--- Extract Enclosed Below ---

On specific policy questions, the author wants freedom for his firm to grow and succeed. Define some guardrails for AI. Don’t worry about personal freedom versus facial recognition. Invest in science. Prioritize science and technology. Honor leaders and leadership. Support the founder and ownership culture. Value science above finance and consulting. Adopt hard power, hawkish, deterrence foreign policies. Prioritize economic growth. Embrace best business practices. Validate rational trade-offs.

Crush “The Left”, It is Destroying Civilization

Karp claims that the “vampire squid” left is:

  1. Anti-nation, post-nation, completely, irrevocably, unapologetically.
  2. Without ideals, goals or ends.
  3. Skeptical, opposing any beliefs, deconstructing all.
  4. Opposing any national, community or political identity!
  5. Uninterested in defining “the good life”.
  6. Opposing the use of technology in support of the goals of the state or society.
  7. Opposing the legitimization of the state via economic growth.
  8. Uninterested in using the capabilities of technology for key industries.
  9. Promoting neutral, rudderless values in the nation’s elites.
  10. Prioritizing “woke” AI controls.
  11. Restricting free speech.
  12. Complacent about international threats.
  13. Seduced by the lure of global peace, values and organizations.
  14. Overly idealistic, unable to consider pragmatic trade-offs.
  15. Unwilling to hold allies accountable.
  16. Enamored with the role of trade alone in preventing national disputes.
  17. Lost in the controlling ideology of “the oppressor vs. oppressed”.
  18. Bereft of core values.
  19. Vindictive, punishing opponents.
  20. Unwisely emphasizing the pure moral character and actions of public office holders.
  21. Ignorant of the role of culture in managing society.
  22. Prioritizing individual rights at the expense of community.
  23. Anti-Western culture and civilization.
  24. Anti-community, of any kind.
  25. Anti-shared, objective values or morality, especially by society’s elites.
  26. Universalist, idealist, cosmopolitan opposed to practical and local values.
  27. Anti-religious.
  28. Unworried that the “separation of church and state” undermines belief.
  29. Promoting tolerance and pluralism in order to undermine any objective truth.
  30. Highlighting legal compliance and individual rights at the expense of “the good” and true justice.
  31. Defining a realm of acceptable “liberal” values and prohibiting other values.
  32. Opposing any benefits from historical civilizations.
  33. Mostly interested in reviewing the oppressive roles of colonial empires.
  34. Uninterested in objective physical or moral truths.
  35. Uninterested in problem solving.
  36. Certain of its moral superiority versus political and class opponents.
  37. Opposed to conventional, objective, scientific knowledge.

--- End of Enclosed Extract ---
--- Listed entries Enclosed Below ---

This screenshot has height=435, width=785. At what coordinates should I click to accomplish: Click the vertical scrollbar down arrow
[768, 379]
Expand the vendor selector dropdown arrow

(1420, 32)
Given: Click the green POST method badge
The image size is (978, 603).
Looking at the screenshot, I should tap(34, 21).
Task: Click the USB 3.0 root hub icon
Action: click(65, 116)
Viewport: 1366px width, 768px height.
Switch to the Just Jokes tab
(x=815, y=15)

--- End of Enclosed Listed entries ---
--- Listed entries Enclosed Below ---

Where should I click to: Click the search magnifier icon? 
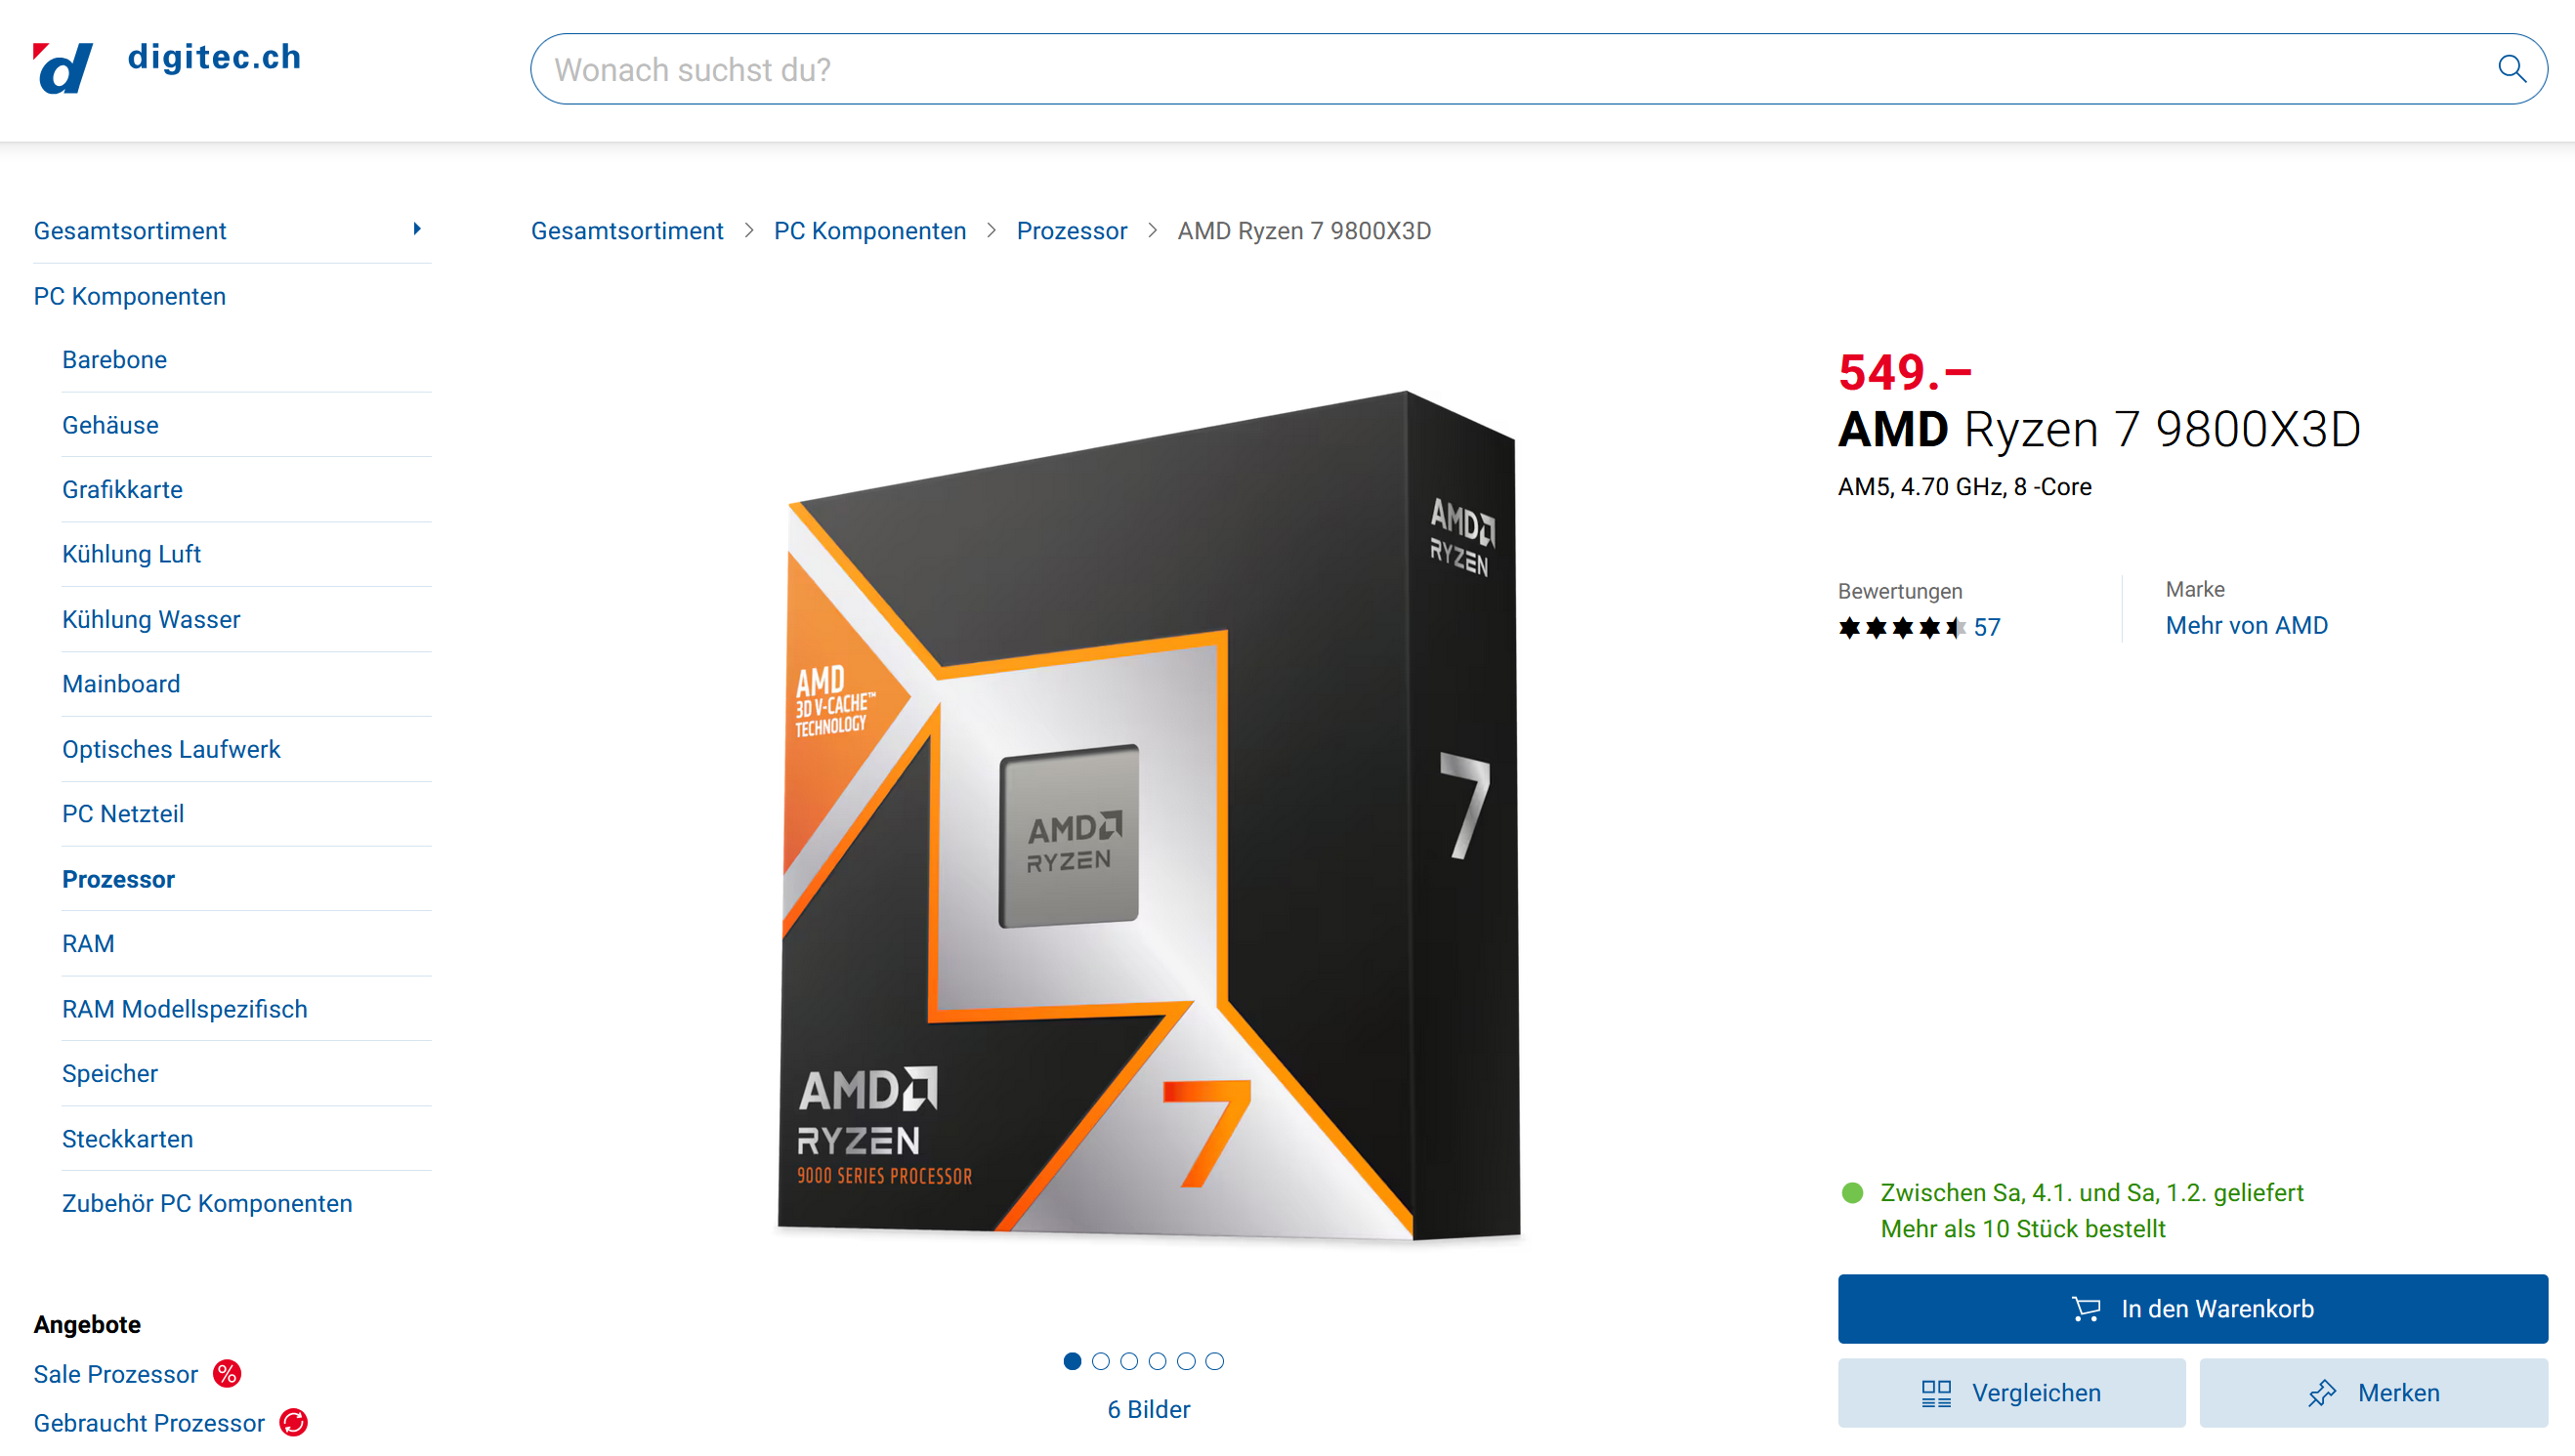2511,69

--- End of Enclosed Listed entries ---

Work task 1 – In the Karp extract, which numbered items in the list describing the left begin with "Anti"? List each one with its number.
Work task 2 –
Decide whether each statement agrees with the Karp extract. Answer yes or no, and quote the words from the extract that decide it.
(a) The author wants finance and consulting valued above science.
(b) Karp calls the left complacent about international threats.
(c) Karp claims the left is anti-religious.
Work task 3 – Continue the Karp extract, starting after its final numbered item.

Output 1 –
1. Anti-nation, post-nation, completely, irrevocably, unapologetically.
23. Anti-Western culture and civilization.
24. Anti-community, of any kind.
25. Anti-shared, objective values or morality, especially by society’s elites.
27. Anti-religious.

Output 2 –
(a) No: "Value science above finance and consulting."
(b) Yes: "Complacent about international threats."
(c) Yes: "Anti-religious."

Output 3 –
  38. OK with a “thin” moral world of market efficiency and legal freedoms.
  39. Mostly interested in “performative discourse” instead of critical thinking.
  40. Committed to a martyr’s idealism in political performance.
  41. Opposed to recognizing the key role of great leaders.
  42. Uninterested in the moral dimension of life.
  43. Actively opposed to the moral and practical advances of Western Civilization.
  44. Ambivalent regarding any objective notion of objective truth or beauty.
  45. Opposed to the “great man” concept of history, replacing it with social pressures alone.
  46. Committed to the self-evident progress of man through science, alone.

The extreme claims are mostly self-refuted by any neutral reader. Karp inappropriately commingles postmodernism, classical liberalism, liberal institutions, interest groups, the Democratic Party and its supporters. It is unclear whether he is an advocate employing the strawman technique or really doesn’t understand the differences between the many groups in the leftist coalition. He generally defines the most extreme, exaggerated, indefensible examples for criticism. He ignores the differences between philosophers and real people. He does quite a bit of name calling. He portrays his opponents as simpletons, unaware of tradeoffs. He generalizes leftists as pure feeling, intuitive beings rather than mixed constructive thinkers. He fails to recognize any of Jonathan Haidt’s morality flavors as being essentially important to left and right.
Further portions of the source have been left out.